È possibile ripetere in maniera così ostinata una tale offesa alla giustizia, all’unione e alla solidarietà? Si sente parlare di crisi migratoria dal 2013, quando un numero sempre crescente di rifugiati e di migranti ha cominciato a spostarsi da altri continenti extra-europei verso l’Unione Europea per richiedere asilo, viaggiando dalla Libia attraverso il mar Mediterraneo, oppure attraverso la Turchia e l’Europa sudorientale.

Per gestire il fenomeno l’Italia, contando sull’appoggio dell’Europa, ha firmato a Bengasi il 30 agosto 2008 un patto con il governo libico, il Trattato di Amicizia, Partenariato e Cooperazione, ed in particolare l’articolo 19 dello stesso Trattato, la Dichiarazione di Tripoli del 21 gennaio 2012 e altri accordi e memorandum. Uno dei temi principali presenti negli accordi riguarda la lotta all’immigrazione illegale: le ondate migratorie provenienti dalla Libia sono imponenti. E non si tratta di cittadini libici, ma di persone provenienti da paesi a sud delle frontiere terrestri in mano ai trafficanti, che provvedono poi ad imbarcarli sulle coste del Mediterraneo. Quello che si continua a ignorare però è che quotidianamente decine di migliaia di rifugiati e migranti sono imprigionati in parte in centri di detenzione gestiti dal Department for Combating Illegal Migration, creato nel Ministero dell’interno nel 2012 per contrastare i flussi migratori nel Paese, e in parte in luoghi di detenzione gestiti da milizie e bande criminali. In tutti i casi si tratta di persone esposte a spaventose violazioni dei diritti umani, come è stato testimoniato da molte persone che hanno descritto con dettagli indescrivibili gli abusi subiti, che hanno portato addirittura alla vendita all’asta di esseri umani, come schiavi. Allora perché si continuano a scegliere silenzio e indifferenza? In occasione della votazione in Parlamento per il rinnovo delle missioni internazionali, l’Arci insiste a denunciare la responsabilità delle autorità italiane per le continue stragi di persone migranti nel Mediterraneo centrale e il ciclo di violenze, sfruttamento e violazioni dei diritti umani a cui sono sistematicamente sottoposti migranti e rifugiati in Libia.

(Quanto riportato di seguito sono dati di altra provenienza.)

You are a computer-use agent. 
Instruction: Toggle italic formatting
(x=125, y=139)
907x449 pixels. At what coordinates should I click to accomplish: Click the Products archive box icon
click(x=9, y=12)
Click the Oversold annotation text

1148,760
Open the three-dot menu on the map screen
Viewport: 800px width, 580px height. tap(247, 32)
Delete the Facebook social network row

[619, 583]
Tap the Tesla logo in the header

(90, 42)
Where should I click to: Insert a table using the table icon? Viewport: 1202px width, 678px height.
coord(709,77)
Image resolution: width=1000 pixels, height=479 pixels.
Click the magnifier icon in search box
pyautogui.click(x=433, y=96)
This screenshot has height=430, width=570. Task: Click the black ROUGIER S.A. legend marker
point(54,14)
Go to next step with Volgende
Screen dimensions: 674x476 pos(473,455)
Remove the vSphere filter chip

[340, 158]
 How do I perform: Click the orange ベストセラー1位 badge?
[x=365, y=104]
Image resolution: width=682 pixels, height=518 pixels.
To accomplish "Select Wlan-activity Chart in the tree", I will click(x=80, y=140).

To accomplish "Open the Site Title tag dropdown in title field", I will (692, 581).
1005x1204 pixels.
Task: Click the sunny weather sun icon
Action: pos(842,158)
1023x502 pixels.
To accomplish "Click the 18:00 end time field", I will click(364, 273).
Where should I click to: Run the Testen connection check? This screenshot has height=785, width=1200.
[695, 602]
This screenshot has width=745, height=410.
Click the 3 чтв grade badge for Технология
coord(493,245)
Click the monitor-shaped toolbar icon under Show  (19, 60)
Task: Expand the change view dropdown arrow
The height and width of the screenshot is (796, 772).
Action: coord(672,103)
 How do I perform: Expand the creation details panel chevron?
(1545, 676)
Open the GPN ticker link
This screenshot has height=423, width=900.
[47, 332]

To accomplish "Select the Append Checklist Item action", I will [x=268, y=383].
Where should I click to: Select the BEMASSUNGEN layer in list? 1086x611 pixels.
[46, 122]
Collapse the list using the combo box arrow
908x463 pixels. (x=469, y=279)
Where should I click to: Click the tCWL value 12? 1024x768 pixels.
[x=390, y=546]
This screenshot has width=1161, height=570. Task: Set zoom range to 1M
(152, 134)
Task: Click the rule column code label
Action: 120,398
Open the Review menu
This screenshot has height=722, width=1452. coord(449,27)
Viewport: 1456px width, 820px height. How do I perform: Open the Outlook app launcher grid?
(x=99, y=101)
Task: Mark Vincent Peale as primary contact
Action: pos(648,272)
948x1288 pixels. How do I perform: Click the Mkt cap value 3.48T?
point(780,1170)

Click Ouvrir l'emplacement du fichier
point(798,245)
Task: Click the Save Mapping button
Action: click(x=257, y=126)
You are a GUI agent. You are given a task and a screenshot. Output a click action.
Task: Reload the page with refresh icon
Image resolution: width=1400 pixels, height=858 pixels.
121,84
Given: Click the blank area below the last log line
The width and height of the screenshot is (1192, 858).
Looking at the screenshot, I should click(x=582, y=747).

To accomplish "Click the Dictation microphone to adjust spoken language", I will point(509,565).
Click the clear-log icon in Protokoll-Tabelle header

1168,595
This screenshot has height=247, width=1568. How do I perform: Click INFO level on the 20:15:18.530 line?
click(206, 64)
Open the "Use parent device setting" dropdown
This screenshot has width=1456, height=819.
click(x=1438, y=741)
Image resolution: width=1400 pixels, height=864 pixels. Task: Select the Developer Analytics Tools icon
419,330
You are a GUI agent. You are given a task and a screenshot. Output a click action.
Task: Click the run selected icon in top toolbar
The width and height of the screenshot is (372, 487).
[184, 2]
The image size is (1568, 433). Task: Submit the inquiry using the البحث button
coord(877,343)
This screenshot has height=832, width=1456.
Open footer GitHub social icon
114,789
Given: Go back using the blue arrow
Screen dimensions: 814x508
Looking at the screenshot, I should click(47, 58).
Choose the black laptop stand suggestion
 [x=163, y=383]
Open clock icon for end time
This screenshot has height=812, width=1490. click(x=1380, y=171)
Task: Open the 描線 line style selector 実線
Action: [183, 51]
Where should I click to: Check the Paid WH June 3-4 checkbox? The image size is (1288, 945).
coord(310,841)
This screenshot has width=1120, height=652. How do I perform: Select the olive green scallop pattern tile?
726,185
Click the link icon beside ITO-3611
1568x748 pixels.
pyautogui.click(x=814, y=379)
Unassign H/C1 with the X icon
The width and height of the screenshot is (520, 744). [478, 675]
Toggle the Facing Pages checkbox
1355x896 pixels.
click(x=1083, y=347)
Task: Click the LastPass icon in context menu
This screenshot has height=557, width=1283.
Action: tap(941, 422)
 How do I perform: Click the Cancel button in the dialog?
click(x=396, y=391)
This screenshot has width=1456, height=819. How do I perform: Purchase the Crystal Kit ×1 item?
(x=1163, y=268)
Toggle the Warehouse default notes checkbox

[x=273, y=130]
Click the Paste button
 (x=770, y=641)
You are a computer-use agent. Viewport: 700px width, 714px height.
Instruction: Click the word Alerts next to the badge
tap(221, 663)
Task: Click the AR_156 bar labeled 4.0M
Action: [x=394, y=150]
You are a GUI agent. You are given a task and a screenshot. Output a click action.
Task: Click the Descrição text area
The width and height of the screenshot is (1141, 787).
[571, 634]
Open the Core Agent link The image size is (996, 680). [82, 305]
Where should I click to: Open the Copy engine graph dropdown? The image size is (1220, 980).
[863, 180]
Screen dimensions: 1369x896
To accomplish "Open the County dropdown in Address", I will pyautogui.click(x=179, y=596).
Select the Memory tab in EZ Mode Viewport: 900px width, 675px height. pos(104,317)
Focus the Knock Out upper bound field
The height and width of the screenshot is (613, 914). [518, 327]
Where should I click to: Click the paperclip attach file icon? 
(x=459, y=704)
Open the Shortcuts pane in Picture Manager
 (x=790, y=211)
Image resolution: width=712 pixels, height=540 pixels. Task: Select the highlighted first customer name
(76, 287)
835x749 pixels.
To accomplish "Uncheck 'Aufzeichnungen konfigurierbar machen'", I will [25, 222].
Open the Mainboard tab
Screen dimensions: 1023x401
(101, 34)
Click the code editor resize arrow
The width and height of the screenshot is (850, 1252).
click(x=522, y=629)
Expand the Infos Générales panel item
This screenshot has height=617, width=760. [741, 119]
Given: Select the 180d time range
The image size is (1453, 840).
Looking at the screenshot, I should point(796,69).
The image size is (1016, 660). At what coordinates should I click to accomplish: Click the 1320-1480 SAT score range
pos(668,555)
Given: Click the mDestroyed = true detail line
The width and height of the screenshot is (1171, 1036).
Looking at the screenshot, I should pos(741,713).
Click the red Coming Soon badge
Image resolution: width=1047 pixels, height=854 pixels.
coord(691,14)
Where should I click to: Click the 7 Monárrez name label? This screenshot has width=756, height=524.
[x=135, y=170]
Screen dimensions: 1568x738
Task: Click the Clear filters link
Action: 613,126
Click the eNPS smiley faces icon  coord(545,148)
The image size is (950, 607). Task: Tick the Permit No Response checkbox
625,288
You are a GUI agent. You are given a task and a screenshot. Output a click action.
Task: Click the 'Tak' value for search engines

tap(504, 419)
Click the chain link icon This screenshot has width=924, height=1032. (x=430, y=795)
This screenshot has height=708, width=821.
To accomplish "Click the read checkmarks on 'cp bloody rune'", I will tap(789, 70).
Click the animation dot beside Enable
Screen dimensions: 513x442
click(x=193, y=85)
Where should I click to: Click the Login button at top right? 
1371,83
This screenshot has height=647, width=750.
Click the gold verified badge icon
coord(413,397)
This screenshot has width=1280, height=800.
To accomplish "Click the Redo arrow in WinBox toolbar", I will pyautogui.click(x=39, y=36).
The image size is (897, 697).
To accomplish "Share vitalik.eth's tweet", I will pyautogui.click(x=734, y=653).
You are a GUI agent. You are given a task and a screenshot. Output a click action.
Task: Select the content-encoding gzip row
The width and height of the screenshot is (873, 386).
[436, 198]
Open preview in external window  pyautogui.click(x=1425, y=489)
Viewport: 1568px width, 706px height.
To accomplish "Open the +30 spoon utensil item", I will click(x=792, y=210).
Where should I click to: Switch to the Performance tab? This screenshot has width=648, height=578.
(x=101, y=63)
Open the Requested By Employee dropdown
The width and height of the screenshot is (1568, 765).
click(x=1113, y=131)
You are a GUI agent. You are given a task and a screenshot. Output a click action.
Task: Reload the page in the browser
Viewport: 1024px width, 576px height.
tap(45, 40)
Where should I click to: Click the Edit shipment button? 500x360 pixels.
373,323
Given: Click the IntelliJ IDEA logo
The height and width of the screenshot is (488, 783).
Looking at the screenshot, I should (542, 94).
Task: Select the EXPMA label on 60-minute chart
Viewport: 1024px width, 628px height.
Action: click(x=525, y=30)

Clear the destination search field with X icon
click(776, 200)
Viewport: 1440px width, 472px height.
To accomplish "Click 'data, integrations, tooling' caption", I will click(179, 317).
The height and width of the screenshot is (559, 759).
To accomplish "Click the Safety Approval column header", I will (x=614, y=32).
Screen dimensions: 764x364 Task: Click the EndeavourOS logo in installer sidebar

Insieme a tante realtà della società civile e decine di migliaia di cittadine e cittadini, l’Arci nazionale ha indetto la campagna Una benda per non vedere. Nella dichiarazione che fa seguito al lancio si ribadisce il no al rinnovo della missione in Libia e alla prosecuzione della cooperazione con le autorità libiche senza garanzie concrete sulla protezione dei diritti umani di persone migranti e rifugiate; il no al sostegno e alla collaborazione con la “Guardia costiera libica” finalizzato al respingimento forzato in Libia delle persone intercettate in mare; l’evacuazione immediata delle persone rinchiuse nei centri di detenzione libici e all’estensione dei canali di ingresso regolari per persone migranti e rifugiate; il ripristino di un sistema istituzionale di ricerca e soccorso nel Mediterraneo centrale e al riconoscimento del ruolo essenziale svolto dalle ONG per la salvaguardia della vita in mare.

La prima iniziativa si è tenuta il 14 luglio alle ore 17, vieni al presidio di fronte al Parlamento (Piazza Montecitorio) a Roma, chiedendo ai manifestanti di portare con sé una benda bianca per coprirsi simbolicamente gli occhi (proprio come sta facendo il governo italiano). L’idea è che si organizzi un presidio anche nella altre città dove l’Arci è presente, di fronte alla Prefettura se possibile, alla stessa ora e con le stesse modalità dell’iniziativa di Roma, come ha organizzato Como senza frontiere per il 15 luglio.

I partecipanti sono invitati a condividere una foto con gli occhi coperti con una benda bianca tenendo in mano un foglio con scritto #NonPoteteNonGuardare e #NienteAccordiConLaLibia. È anche possibile aderire alla campagna con la propria associazione mandando una mail con il nome della tua associazione a unabendapernonvedere@gmail.com, favorendo momenti di approfondimento e studio, per non fermarsi alla superficie delle cose: non permettiamo che nessuno finga di non vedere.

Nel rispetto della normativa anticovid ma soprattutto a favore della responsabilità sociale di cui siamo protagonisti, si raccomanda di indossare la mascherina durante i presìdi e di mantenere il distanziamento fisico, ma non quello sociale.